Task goal: Copy each of the records exactly.

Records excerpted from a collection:
- - - -

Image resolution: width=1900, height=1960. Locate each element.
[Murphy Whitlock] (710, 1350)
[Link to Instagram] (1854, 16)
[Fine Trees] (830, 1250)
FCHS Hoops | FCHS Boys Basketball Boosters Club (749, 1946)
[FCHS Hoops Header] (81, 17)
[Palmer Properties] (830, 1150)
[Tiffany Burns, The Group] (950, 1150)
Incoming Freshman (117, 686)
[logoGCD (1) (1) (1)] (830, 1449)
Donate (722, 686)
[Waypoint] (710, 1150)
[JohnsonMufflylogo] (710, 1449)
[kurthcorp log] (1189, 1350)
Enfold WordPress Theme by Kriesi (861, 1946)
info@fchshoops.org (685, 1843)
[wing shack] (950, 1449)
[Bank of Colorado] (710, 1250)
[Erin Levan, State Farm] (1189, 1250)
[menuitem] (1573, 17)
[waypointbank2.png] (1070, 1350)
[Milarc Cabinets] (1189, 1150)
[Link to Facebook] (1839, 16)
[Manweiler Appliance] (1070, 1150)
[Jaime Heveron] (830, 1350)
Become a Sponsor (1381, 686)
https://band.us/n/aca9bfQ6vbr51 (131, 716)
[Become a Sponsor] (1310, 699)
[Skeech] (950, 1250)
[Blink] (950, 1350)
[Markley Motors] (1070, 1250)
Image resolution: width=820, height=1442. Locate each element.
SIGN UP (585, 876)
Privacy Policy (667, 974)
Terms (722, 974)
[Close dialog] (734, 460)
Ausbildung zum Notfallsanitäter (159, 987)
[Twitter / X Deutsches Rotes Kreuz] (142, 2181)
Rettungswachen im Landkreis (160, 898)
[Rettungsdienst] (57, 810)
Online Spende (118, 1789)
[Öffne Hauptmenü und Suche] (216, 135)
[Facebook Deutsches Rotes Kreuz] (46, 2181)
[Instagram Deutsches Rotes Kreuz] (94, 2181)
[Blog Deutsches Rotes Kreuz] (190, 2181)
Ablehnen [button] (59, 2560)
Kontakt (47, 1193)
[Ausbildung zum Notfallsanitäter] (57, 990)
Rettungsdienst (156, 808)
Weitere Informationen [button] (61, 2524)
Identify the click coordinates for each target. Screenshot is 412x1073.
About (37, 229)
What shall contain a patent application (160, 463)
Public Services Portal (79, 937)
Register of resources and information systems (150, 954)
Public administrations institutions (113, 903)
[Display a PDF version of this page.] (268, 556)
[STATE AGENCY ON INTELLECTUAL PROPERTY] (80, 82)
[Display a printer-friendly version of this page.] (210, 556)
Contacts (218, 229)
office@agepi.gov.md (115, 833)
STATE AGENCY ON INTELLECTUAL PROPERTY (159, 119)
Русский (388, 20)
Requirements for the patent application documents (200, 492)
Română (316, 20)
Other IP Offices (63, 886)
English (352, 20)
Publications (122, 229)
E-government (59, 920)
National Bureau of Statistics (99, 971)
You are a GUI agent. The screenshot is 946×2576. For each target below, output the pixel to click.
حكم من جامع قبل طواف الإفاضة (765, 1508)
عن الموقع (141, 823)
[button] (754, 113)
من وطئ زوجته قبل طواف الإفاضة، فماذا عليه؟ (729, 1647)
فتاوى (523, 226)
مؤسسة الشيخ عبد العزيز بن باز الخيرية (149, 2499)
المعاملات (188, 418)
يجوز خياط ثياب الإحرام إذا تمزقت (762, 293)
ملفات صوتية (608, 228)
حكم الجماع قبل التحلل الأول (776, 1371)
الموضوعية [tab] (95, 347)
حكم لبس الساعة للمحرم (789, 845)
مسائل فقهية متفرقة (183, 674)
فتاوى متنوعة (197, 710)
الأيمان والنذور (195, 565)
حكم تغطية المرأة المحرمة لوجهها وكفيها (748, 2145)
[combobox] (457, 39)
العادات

- - - -

Answer box:
Image resolution: width=1900, height=1960. Locate each element.
[Murphy Whitlock] (710, 1350)
[Link to Instagram] (1854, 16)
[Fine Trees] (830, 1250)
FCHS Hoops | FCHS Boys Basketball Boosters Club (749, 1946)
[FCHS Hoops Header] (81, 17)
[Palmer Properties] (830, 1150)
[Tiffany Burns, The Group] (950, 1150)
Incoming Freshman (117, 686)
[logoGCD (1) (1) (1)] (830, 1449)
Donate (722, 686)
[Waypoint] (710, 1150)
[JohnsonMufflylogo] (710, 1449)
[kurthcorp log] (1189, 1350)
Enfold WordPress Theme by Kriesi (861, 1946)
info@fchshoops.org (685, 1843)
[wing shack] (950, 1449)
[Bank of Colorado] (710, 1250)
[Erin Levan, State Farm] (1189, 1250)
[menuitem] (1573, 17)
[waypointbank2.png] (1070, 1350)
[Milarc Cabinets] (1189, 1150)
[Link to Facebook] (1839, 16)
[Manweiler Appliance] (1070, 1150)
[Jaime Heveron] (830, 1350)
Become a Sponsor (1381, 686)
https://band.us/n/aca9bfQ6vbr51 (131, 716)
[Become a Sponsor] (1310, 699)
[Skeech] (950, 1250)
[Blink] (950, 1350)
[Markley Motors] (1070, 1250)
Image resolution: width=820, height=1442. Locate each element.
SIGN UP (585, 876)
Privacy Policy (667, 974)
Terms (722, 974)
[Close dialog] (734, 460)
Ausbildung zum Notfallsanitäter (159, 987)
[Twitter / X Deutsches Rotes Kreuz] (142, 2181)
Rettungswachen im Landkreis (160, 898)
[Rettungsdienst] (57, 810)
Online Spende (118, 1789)
[Öffne Hauptmenü und Suche] (216, 135)
[Facebook Deutsches Rotes Kreuz] (46, 2181)
[Instagram Deutsches Rotes Kreuz] (94, 2181)
[Blog Deutsches Rotes Kreuz] (190, 2181)
Ablehnen [button] (59, 2560)
Kontakt (47, 1193)
[Ausbildung zum Notfallsanitäter] (57, 990)
Rettungsdienst (156, 808)
Weitere Informationen [button] (61, 2524)
Identify the click coordinates for each target. Screenshot is 412x1073.
About (37, 229)
What shall contain a patent application (160, 463)
Public Services Portal (79, 937)
Register of resources and information systems (150, 954)
Public administrations institutions (113, 903)
[Display a PDF version of this page.] (268, 556)
[STATE AGENCY ON INTELLECTUAL PROPERTY] (80, 82)
[Display a printer-friendly version of this page.] (210, 556)
Contacts (218, 229)
office@agepi.gov.md (115, 833)
STATE AGENCY ON INTELLECTUAL PROPERTY (159, 119)
Русский (388, 20)
Requirements for the patent application documents (200, 492)
Română (316, 20)
Other IP Offices (63, 886)
English (352, 20)
Publications (122, 229)
E-government (59, 920)
National Bureau of Statistics (99, 971)
You are a GUI agent. The screenshot is 946×2576. For each target below, output the pixel to click.
حكم من جامع قبل طواف الإفاضة (765, 1508)
عن الموقع (141, 823)
[button] (754, 113)
من وطئ زوجته قبل طواف الإفاضة، فماذا عليه؟ (729, 1647)
فتاوى (523, 226)
مؤسسة الشيخ عبد العزيز بن باز الخيرية (149, 2499)
المعاملات (188, 418)
يجوز خياط ثياب الإحرام إذا تمزقت (762, 293)
ملفات صوتية (608, 228)
حكم الجماع قبل التحلل الأول (776, 1371)
الموضوعية [tab] (95, 347)
حكم لبس الساعة للمحرم (789, 845)
مسائل فقهية متفرقة (183, 674)
فتاوى متنوعة (197, 710)
الأيمان والنذور (195, 565)
حكم تغطية المرأة المحرمة لوجهها وكفيها (748, 2145)
[combobox] (457, 39)
العادات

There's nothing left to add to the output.